Eddie Gaedel knows not a called strike. The 3-foot-7 dwarf took four balls in his lone Major League plate appearance. (If you want to see a discussion on the practicality of short pinch-hitters taken well beyond its logical extreme, follow this link.

Gaedel physically shrunk the strike zone. I’m interested to see what batters can control the strike zone without any such advantage. Who manages to earn a ball on a pitch on the black or a strike on a pitch at the letters? That’s where pitchf/x comes into play.

John Walsh and Dave Allen have found the true dimensions of the strike zone using pitchf/x data. Jonathan Hale has studied individual umpire strike zones and found that Cy Young winners and control pitchers get better calls, and Hale dispelled the myth that rookies get big leagued by umps.

I assigned every pitch since 2008 an expected called strike probability based on the horizontal location of the pitch and a scaled vertical location*, while also accounting for batter handedness, pitch movement/velocity, and the umpire. After that, I added up the expected balls and called strikes of players, and the actual ball/strike numbers for all players. Here are the batters who have the largest disparity between their expected ball probability and the actual rate at which balls are called on them.

Player Balls:Called Strikes Extra Balls Ball Probability
Nelson Cruz 2.9 49 115%
Chris Iannetta 3.1 64 115%
Rick Ankiel 3.6 47 115%
Michael Young 2.5 98 114%
Ryan Raburn 2.7 37 114%
John Buck 2.9 38 113%
Josh Hamilton 4.3 40 112%
Brad Wilkerson 2.2 28 112%
Justin Morneau 2.6 82 112%
Ken Griffey Jr. 2.6 79 112%
Hunter Pence 2.5 -69 90%
Carlos Beltran 2.5 -75 89%
Alfonso Soriano 2.8 -56 88%
Travis Hafner 2.2 -52 88%
Brandon Phillips 2.7 -73 87%

Michael Young and Carlos Beltran (who I suppose is synonymous with the called strike to Met fans) have the highest and lowest number of extra balls among all players, respectively.
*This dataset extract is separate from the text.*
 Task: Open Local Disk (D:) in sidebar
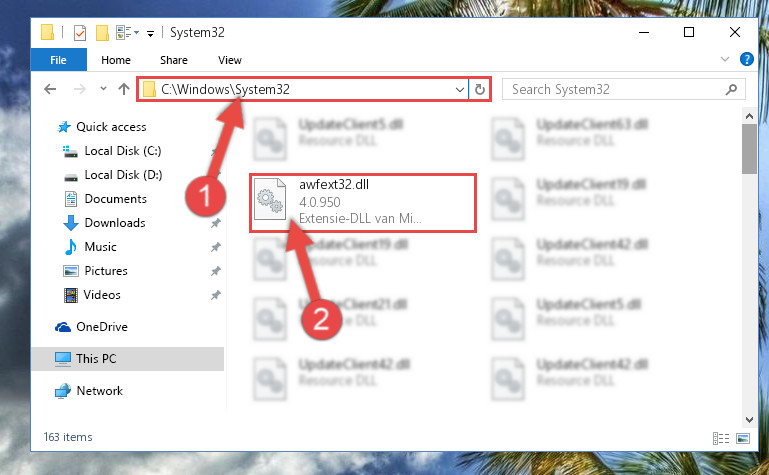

The average difference between a called strike and a ball is between a tenth and an eighth of a run. So Young has gotten nearly 20 runs of value out of controlling the strike zone better than Beltran has. To look deeper into this, I plotted their respective strike zones (Beltran's a switch hitter, so two for him) against the league average strike zones. Inside these contour lines, a pitch is more likely than not to be called a strike, while outside the contour lines, pitches are called for balls greater than 50% of the time.

Beltranyoung.jpg

The difference between Beltran and Young can be seen at the knees. I should note the caveat that this entire effect could be caused by a few stringers listing Beltran’s bottom of the strikezone too high and Young's too low.
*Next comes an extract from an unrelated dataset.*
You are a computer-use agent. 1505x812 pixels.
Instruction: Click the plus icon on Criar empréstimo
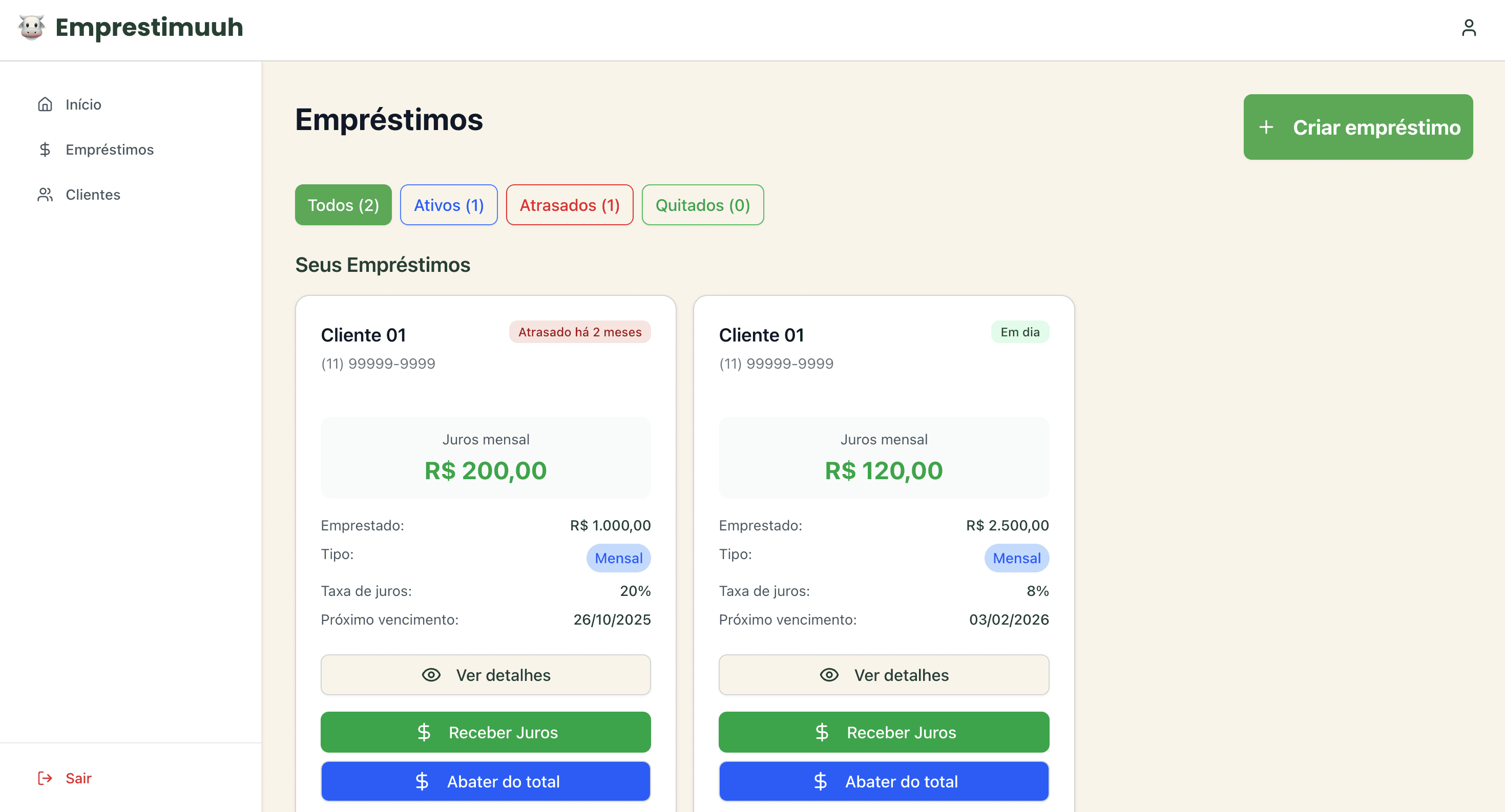1266,127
I don't want to make any rash conclusions on what type of players get the benefit of the doubt from umpires, but with three Rangers in the top ten, and another five Rangers in the next dozen on my list, I feel that I can say with confidence that Rudy Jaramillo is paying off umpires. Just throwing it out there. But I'm pretty sure it's true.
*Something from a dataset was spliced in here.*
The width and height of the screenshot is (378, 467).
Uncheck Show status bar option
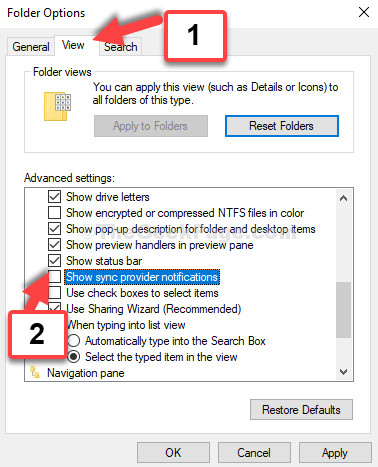pos(54,261)
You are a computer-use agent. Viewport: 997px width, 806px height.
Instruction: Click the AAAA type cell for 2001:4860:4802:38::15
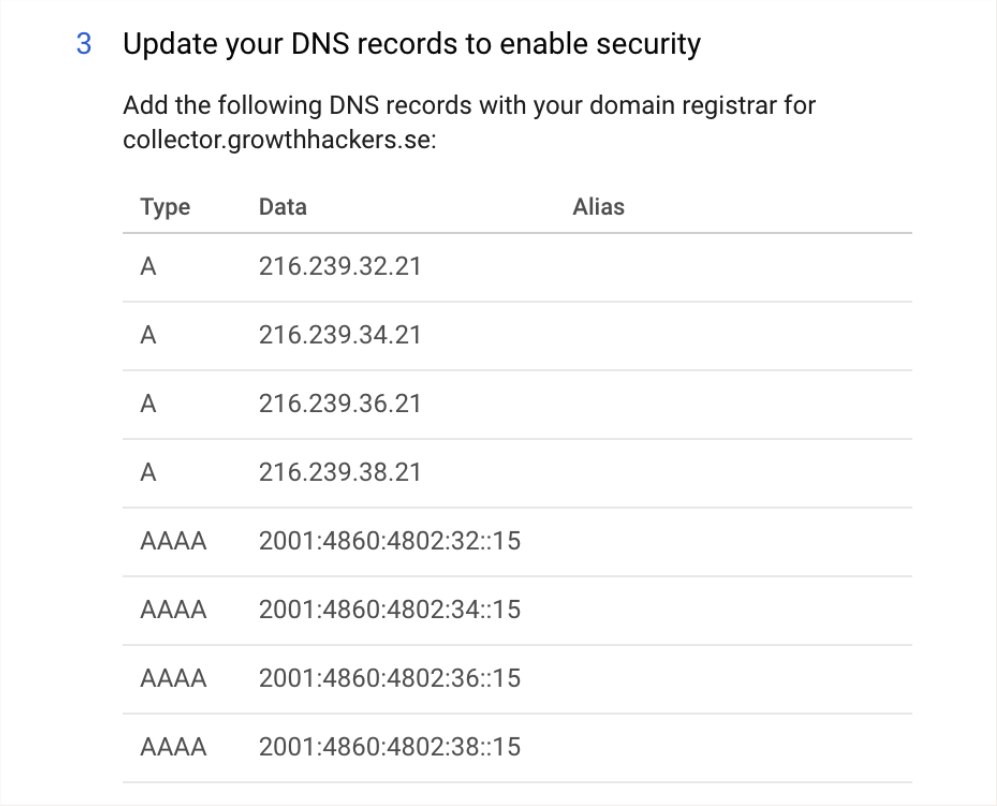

Seriously, though, one of the first things I noticed was that 10 of the top 30 players on the leaderboard were catchers. It turns out catchers are 2-3% more likely to have a pitch called a ball than average. It's fully possible that that's just noise, of course.

I was especially interested in batters' luck in full count situations. The leverage of a full count is double that of any other count, with the disparity in value between a walk and out coming in at around 0.6 runs. It turns out that Jack Cust, who has taken more full count pitches in the last two years than anyone but Adam Dunn, has had easily the best luck on full counts, with ten more balls called than expected. (Dunn's had one fewer than expected.)

Here I've plotted Cust's called strikes in green, balls in red, and the average LHB strike zone contour in blue.

Custfull.jpg

I count two strikes easily outside the zone, and nine balls that were easily inside the zone. Most batters experience a smaller strike zone on full count than on average, but Cust has been particularly lucky. Serves him right for not swinging too often in a full count.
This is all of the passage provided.